Task description: Search the entries for the word "agent" and report each line that has it.

Task inputs:
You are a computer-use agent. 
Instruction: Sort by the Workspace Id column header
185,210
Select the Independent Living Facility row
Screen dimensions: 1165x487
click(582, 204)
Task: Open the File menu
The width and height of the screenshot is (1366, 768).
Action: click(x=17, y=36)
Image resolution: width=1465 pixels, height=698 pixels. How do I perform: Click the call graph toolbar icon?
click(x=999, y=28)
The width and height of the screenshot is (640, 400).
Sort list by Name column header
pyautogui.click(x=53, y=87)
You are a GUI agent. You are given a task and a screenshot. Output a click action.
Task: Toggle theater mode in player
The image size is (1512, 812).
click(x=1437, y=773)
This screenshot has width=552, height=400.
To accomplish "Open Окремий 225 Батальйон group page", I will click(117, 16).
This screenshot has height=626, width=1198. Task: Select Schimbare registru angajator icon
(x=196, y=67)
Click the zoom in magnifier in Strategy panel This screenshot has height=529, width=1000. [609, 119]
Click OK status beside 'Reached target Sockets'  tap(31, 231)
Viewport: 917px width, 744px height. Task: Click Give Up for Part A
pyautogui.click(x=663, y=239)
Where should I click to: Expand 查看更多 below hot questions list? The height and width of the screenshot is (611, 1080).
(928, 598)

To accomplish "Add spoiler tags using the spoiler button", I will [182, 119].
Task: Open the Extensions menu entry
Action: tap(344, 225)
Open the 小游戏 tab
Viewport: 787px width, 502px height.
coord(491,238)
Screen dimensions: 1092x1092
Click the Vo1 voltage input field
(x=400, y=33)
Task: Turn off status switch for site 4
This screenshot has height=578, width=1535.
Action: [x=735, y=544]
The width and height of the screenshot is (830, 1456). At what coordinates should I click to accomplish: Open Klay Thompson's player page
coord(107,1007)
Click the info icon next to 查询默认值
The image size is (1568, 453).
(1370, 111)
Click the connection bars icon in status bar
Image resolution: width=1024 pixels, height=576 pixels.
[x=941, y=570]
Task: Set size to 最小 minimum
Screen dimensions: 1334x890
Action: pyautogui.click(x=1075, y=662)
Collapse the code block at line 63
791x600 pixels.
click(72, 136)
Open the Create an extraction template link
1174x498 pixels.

Response:
You are a computer-use agent. 
You are a GUI agent. You are given a task and a screenshot. Output a click action.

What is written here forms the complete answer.